An interesting paper by Mitchell Dean, which links and connects Foucault, Schmitt and Agamben. Dean makes some good points. He says that:
"For Foucault, politics can only be approached as the articulation or displacement of the poles of a series of oppositions: the right of death and the power of life, sovereignty and bio-politics, the 'city-citizen' and 'shepherd-flock' games, individualizing and totalizing character of modern powers, techniques of government and techniques of self, reason of state and liberalism, etc. But the point at which they link, overlap, interact, of enter a zone of indistinction is difficult to discern. Foucault proposes their relations are demonic, but cannot tell us why or how. "
But I haven't made much progress and I'd begin to suspect that I'd reached the limits of Foucault's account of power re the duality of sovereignty and bio-politics. Maybe governmentality----the techniques of of government and the reasons of state would do. But it didn't give that much depth as illegal immigrants are both outside and inside the normative rule of law.
Sovereignty is important here. As Schmitt points out, sovereignty is precisely the power to determine the exception to the rule. Thus it is the act of sovereignty that captures the Guantánamo detainees, such as David Hicks, and then pushes them beyond the reach and protection of the US and Australian sovereign state. The Australian state is also dismantling the rights and laws of the legal system so as to make exceptions of 'asylum seekers' in order to legally intern them in places offshore (the 'Pacific Solution') and exempt them from the laws of the land.
So there things stood with a question mark over Foucault's toolbox.
Dean makes a second point. He adds that there is a:
"...possibility that Foucault has underestimated the extent to which sovereign forms of power were constituted in relation to notions of life, and a failure to distinguish different concepts of life."

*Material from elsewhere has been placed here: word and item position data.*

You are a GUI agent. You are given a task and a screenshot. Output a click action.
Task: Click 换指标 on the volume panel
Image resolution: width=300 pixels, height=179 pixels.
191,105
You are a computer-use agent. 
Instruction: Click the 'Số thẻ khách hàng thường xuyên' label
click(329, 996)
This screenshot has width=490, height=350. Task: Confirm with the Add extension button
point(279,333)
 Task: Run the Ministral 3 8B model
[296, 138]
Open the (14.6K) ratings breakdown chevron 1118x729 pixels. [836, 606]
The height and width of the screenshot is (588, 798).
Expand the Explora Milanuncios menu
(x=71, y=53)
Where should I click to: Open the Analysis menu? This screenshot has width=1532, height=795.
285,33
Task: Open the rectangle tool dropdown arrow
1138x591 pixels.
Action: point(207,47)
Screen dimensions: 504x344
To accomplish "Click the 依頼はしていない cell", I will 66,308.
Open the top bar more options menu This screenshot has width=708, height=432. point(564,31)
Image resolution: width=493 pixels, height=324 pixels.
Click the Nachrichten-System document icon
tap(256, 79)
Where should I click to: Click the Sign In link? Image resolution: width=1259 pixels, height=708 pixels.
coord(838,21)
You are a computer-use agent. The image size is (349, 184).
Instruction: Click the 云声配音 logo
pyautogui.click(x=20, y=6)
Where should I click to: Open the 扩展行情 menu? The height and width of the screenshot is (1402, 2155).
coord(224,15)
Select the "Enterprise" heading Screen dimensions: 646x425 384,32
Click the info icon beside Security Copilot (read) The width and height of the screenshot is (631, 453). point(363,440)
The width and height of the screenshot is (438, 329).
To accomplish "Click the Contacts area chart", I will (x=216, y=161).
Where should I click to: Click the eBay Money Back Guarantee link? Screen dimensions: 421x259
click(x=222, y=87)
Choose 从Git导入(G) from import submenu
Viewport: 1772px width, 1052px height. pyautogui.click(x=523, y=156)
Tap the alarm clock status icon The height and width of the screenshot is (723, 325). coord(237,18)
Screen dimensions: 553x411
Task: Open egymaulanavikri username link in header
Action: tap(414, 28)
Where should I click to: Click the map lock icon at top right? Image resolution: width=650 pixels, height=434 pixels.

Thanks for the link to the paper. The argument about 'calls for inclusion' is important, I think. But, still, what I find missing in Agamben (and less so Foucault, but only if you relate the question of biopolitics to his other writings) is a consideration of labour, specifically the constitution of 'the labour market' as a national space (and the work that migration/refugee policy does as a filter for such), but also the labour contract.